This tutorial continues on from ATmega8 breadboard circuit Part 1 and ATmega8 breadboard circuit Part 2. So far we’ve built a power supply, added the microcontroller, added some plumbing to make it work and added the ISP interface, but it really doesn’t do anything. The next step is to add some I/O devices and upload some firmware.

atmega8 breadboard circuit

A lot of ATmega8 tutorials will use a “Hello World” program which consists of an LED that blinks at 1Hz. For this tutorial we will build on this and have an LED that blinks 3 times when a button is pressed. The first thing we need to do is add the LED and button to the breadboard. The images below shows the schematic and the components on the breadboard.

atmega8 switch and LED atmega8 on breadboard with switch and LED

The PC5 pin will be “pulled up” and when the button is pressed, this will ground the pin and initiate the blinking of the LED. The LED is connected to PC4 via a 150 ohm resistor. I calculated the resistor size using the LED Resistor Calculator on ohmslawcalculator.com.

To write the firmware, we will be using WinAVR. This is a collection of tools that includes AVR-GCC compiler, AVR-LibC, AVRdude and more.

WinAVR has a utility called “mfile” which makes it easier to create a makefile. From the “Makefile” menu, select the following options then save the file in a folder for this project.

  • MCU Type: ATmega8
  • Port: usb

Next we want to edit the makefile and change the following entries

  1. AVRDUDE_PROGRAMMER = usbasp
  1. F_CPU = 1000000

We need to modify the AVRDUDE_PROGRAMMER entry because the mfile utility does not have “usbasp” in the programmers list. This of course assumes that you are using a USBASP Programmer.

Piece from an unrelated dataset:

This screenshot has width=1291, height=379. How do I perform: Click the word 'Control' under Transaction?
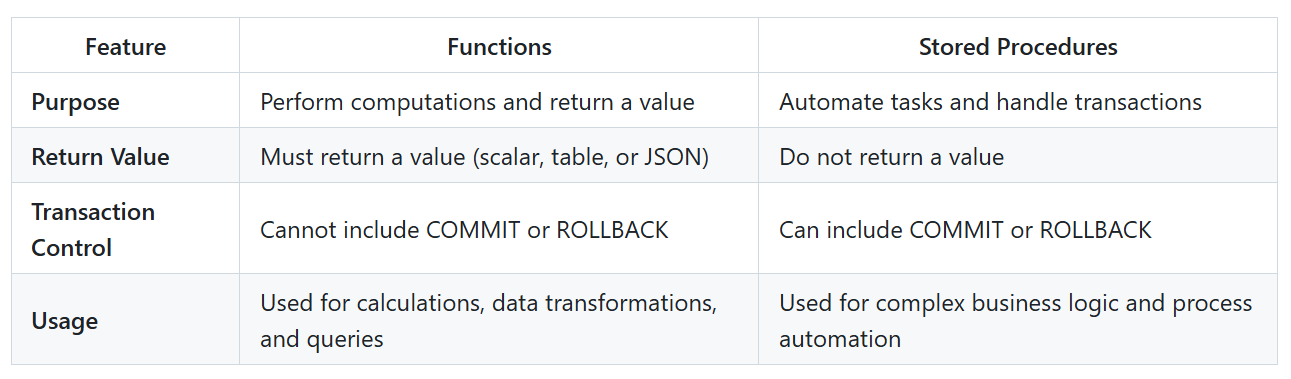tap(71, 248)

If you are using another programmer, you will need to modify this section of the makefile with values that are suitable for that programmer.

The F_CPU entry specifies the microcontroller clock speed and is used by the _delay_ms function. The ATmega8 out of the box runs on a 1MHz internal clock, but this can be changed if required.

Using programmers notepad (Another tool bundled with WinAVR), create main.c with the following content.

  1.  
  2. #include <avr/io.h>
  3. #include <util/delay.h>
  4.  
  5.  
  6. //Define functions
  7. //======================
  8. void ioinit(void);
  9. void led_on(void);
  10. void led_off(void);
  11. //======================
  12.  
  13. int main (void)
  14. {
  15.     ioinit(); //Setup IO pins and defaults
  16.  
  17.    while (1)
  18.    {
  19.       if (bit_is_clear(PINC, 5))
  20.       {
  21.          for (int i=0;i<3;i++)
  22.          {
  23.             if (i>0)
  24.                _delay_ms(500);
  25.             led_on();
  26.             _delay_ms(500);
  27.             led_off();
  28.          }
  29.       }
  30.    }
  31. }
  32.  
  33.  
  34. void ioinit (void)
  35. {
  36.     DDRC  = 0b11011111; //1 = output, 0 = input
  37.    PORTC = 0b00100000; //Enable pin 5 internal pullup
  38. }
  39.  
  40. void led_on(void)
  41. {
  42.    PORTC |= _BV(PC4);
  43. }
  44.  
  45. void led_off(void)
  46. {
  47.    PORTC &amp;= ~_BV(PC4);
  48. }

To compile the firmware

  • Open a command prompt
  • Make sure you are in the folder containing the makefile and main.c
  • type “make” and press enter
compiling the firmware

To upload you firmware, first connect the USBASP Programmer to the USB port and breadboard circuit as shown in the photo below.

Connecting a USBasp programmer

In the command prompt enter the following command then press enter

  • make program
writing the compiled firmware to the atmega8 microcontroller

The system should now be ready for testing. Connect it up to your power source, press the button and watch the LED blink 3 times.